Set width of JUNGSEONG/JONGSEONG characters from UD7B0 to UD7FB to 0 [BZ #26120]

Message ID s9d8sgn5sf8.fsf@taka.site
State Committed
Headers
Series Set width of JUNGSEONG/JONGSEONG characters from UD7B0 to UD7FB to 0 [BZ #26120] |

Commit Message

Mike FABIAN June 16, 2020, 8:24 a.m. UTC
  
  

Comments

Mike FABIAN June 23, 2020, 9:30 a.m. UTC | #1
I skipped unassigned characters and ended the range at U+D7FF even
though U+D7FC .. U+D7FF are currently unassigned. But because
the script now skips the unassigned characters it is OK to end the range
for the Hangul Jamo at U+D7FF, if these characters ever happen to get
assigned in future, they will probably be Hangul Jamo because of
Block.txt.

After each Unicode update, manual checking is good anyway, but ending
the range in the script at U+D7FF seems more likely to do the right
thing already if these characters ever get assigned.
  
Carlos O'Donell June 23, 2020, 3:17 p.m. UTC | #2
On 6/23/20 5:30 AM, Mike FABIAN via Libc-alpha wrote:
> I skipped unassigned characters and ended the range at U+D7FF even
> though U+D7FC .. U+D7FF are currently unassigned. But because
> the script now skips the unassigned characters it is OK to end the range
> for the Hangul Jamo at U+D7FF, if these characters ever happen to get
> assigned in future, they will probably be Hangul Jamo because of
> Block.txt.
> 
> After each Unicode update, manual checking is good anyway, but ending
> the range in the script at U+D7FF seems more likely to do the right
> thing already if these characters ever get assigned.
> 

You change the generator but all the files that are generated by the
generator do not appear regenerated in your patch.

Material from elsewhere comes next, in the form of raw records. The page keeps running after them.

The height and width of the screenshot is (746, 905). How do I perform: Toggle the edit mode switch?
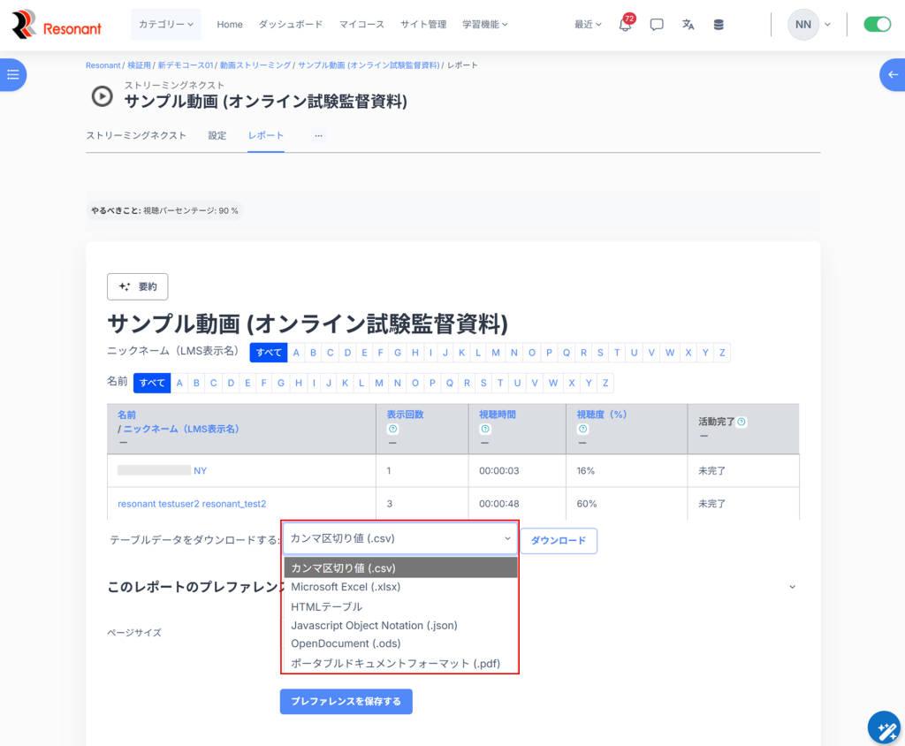tap(877, 25)
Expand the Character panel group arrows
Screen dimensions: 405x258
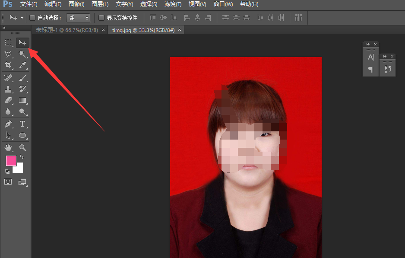[368, 45]
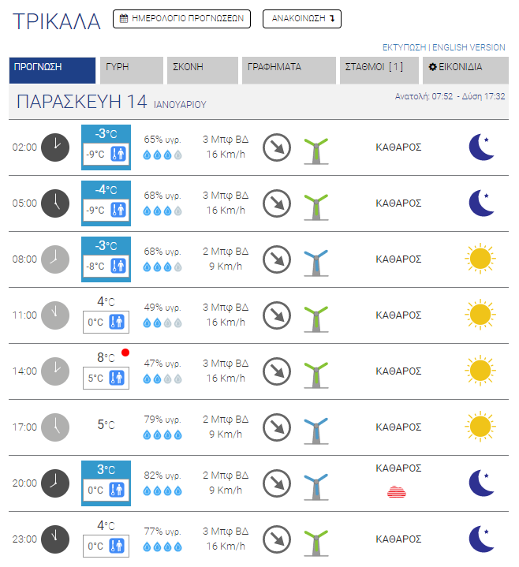Click the red cloud icon at 20:00

[x=398, y=491]
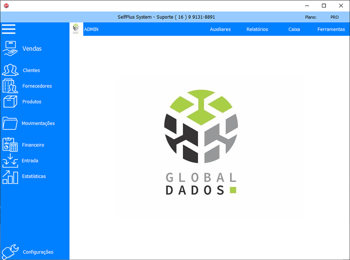Click the Configurações wrench icon
The image size is (350, 260).
click(10, 252)
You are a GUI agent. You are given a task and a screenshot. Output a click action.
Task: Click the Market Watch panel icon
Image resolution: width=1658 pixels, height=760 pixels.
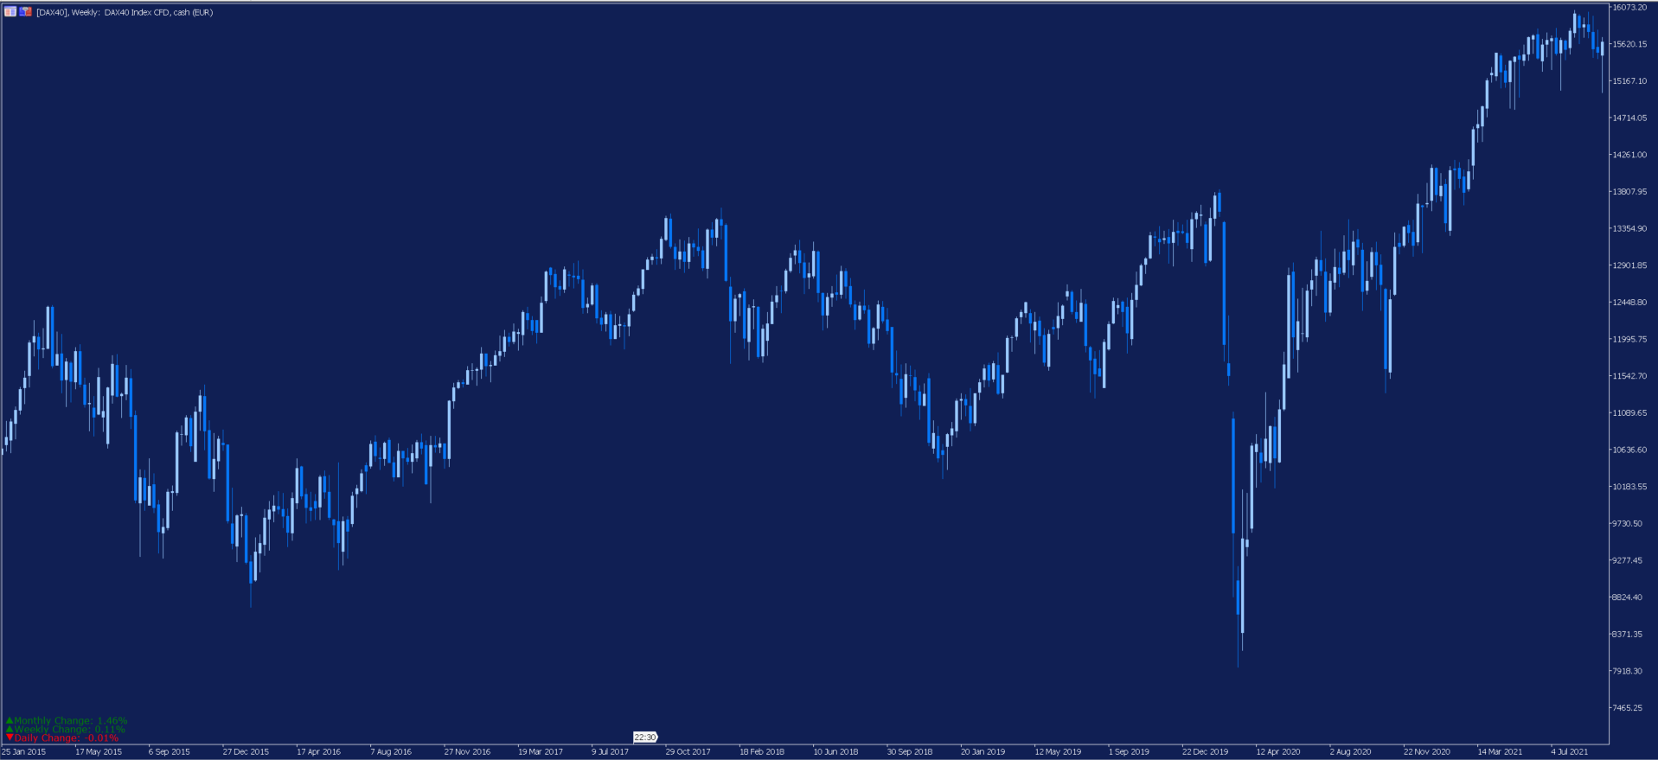click(x=10, y=12)
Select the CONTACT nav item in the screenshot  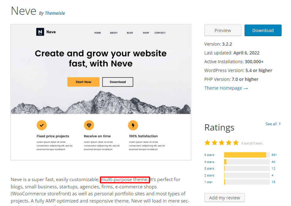[160, 32]
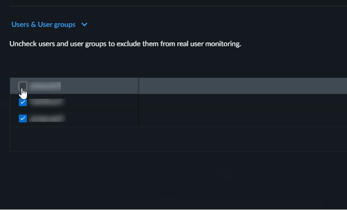Toggle the select-all checkbox in table header

pyautogui.click(x=23, y=86)
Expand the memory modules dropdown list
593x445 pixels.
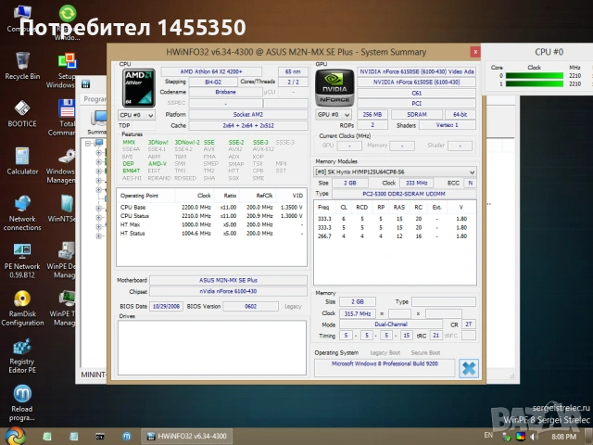[472, 172]
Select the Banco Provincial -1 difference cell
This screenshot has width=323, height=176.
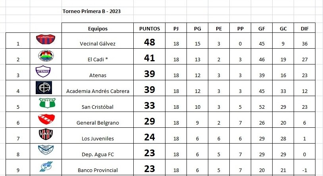tap(305, 170)
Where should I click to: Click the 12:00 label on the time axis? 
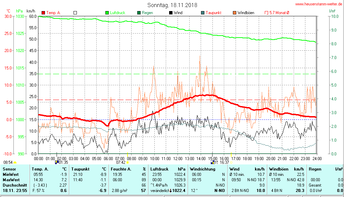tap(178, 158)
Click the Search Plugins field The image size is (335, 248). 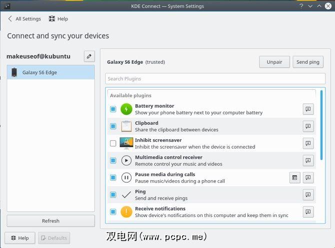point(215,79)
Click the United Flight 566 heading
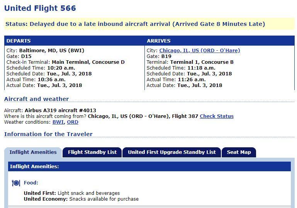The image size is (297, 208). (x=40, y=8)
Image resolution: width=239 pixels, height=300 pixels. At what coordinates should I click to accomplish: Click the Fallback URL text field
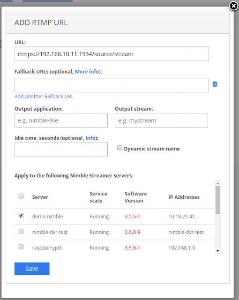pyautogui.click(x=112, y=85)
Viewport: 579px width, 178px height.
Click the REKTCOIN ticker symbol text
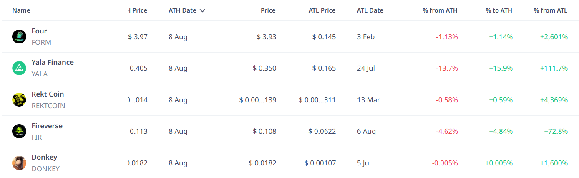click(x=48, y=106)
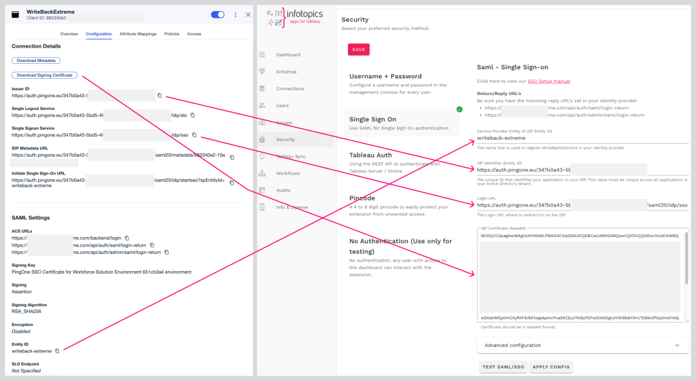696x381 pixels.
Task: Select Single Sign On security method
Action: click(400, 123)
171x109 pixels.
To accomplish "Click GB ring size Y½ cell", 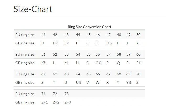I will tap(129, 82).
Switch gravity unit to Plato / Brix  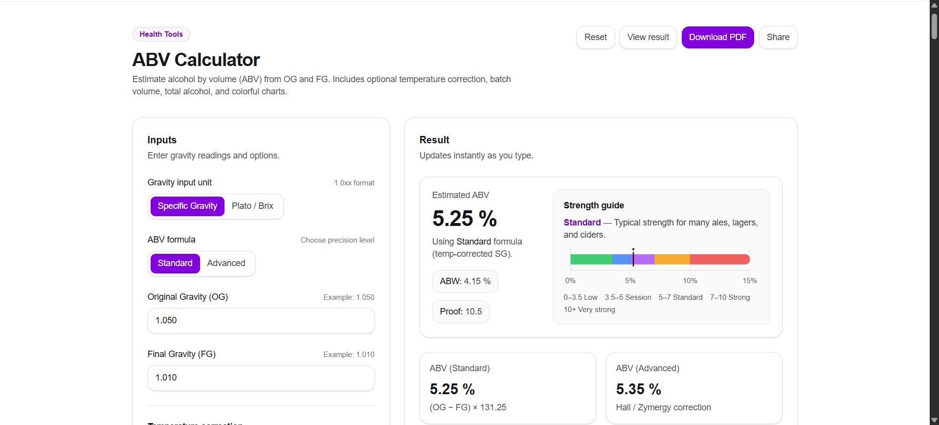252,206
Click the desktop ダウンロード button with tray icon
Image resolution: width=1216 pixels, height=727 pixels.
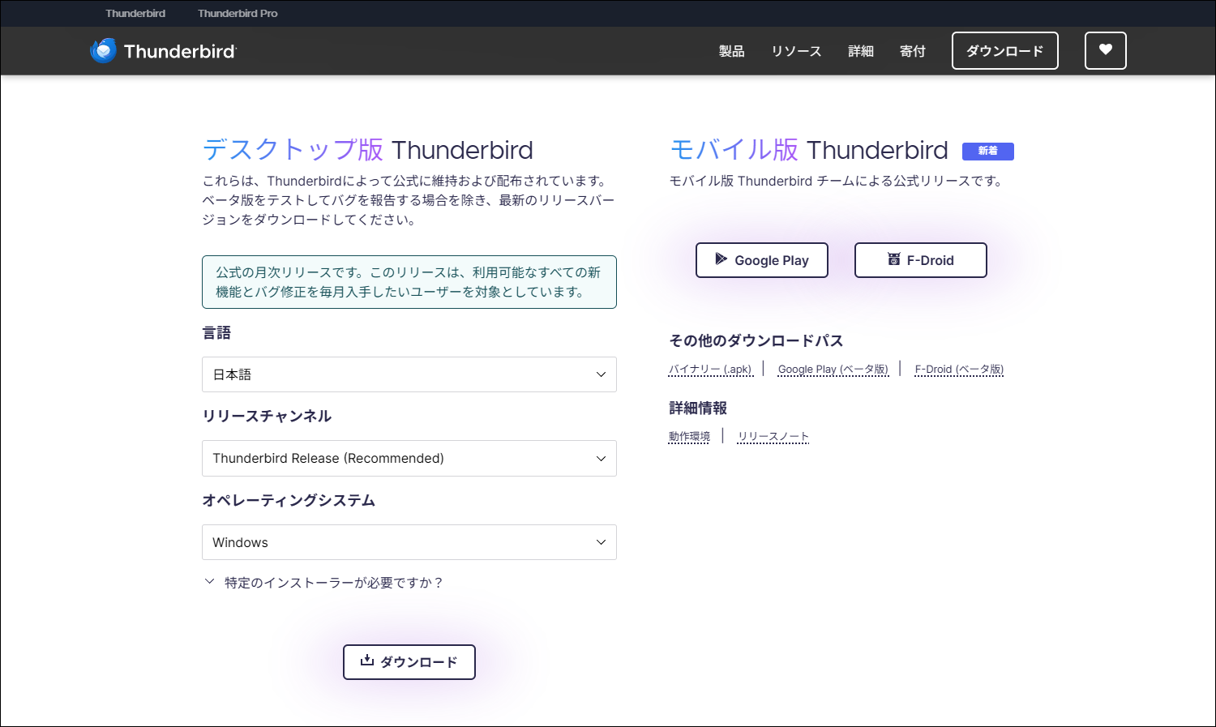click(x=409, y=662)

Can you please post exactly what you plan to commit, that way we can
review the results?

I'm expecting:
- generator change.
- all files updated with date changes.
- some files have more than date changes.

This way we keep the generated files consistent.
  
Mike FABIAN June 25, 2020, 8:32 a.m. UTC | #3
Carlos O'Donell <carlos@redhat.com> さんはかきました:

> On 6/23/20 5:30 AM, Mike FABIAN via Libc-alpha wrote:
>> I skipped unassigned characters and ended the range at U+D7FF even
>> though U+D7FC .. U+D7FF are currently unassigned. But because
>> the script now skips the unassigned characters it is OK to end the range
>> for the Hangul Jamo at U+D7FF, if these characters ever happen to get
>> assigned in future, they will probably be Hangul Jamo because of
>> Block.txt.
>> 
>> After each Unicode update, manual checking is good anyway, but ending
>> the range in the script at U+D7FF seems more likely to do the right
>> thing already if these characters ever get assigned.
>> 
>
> You change the generator but all the files that are generated by the
> generator do not appear regenerated in your patch.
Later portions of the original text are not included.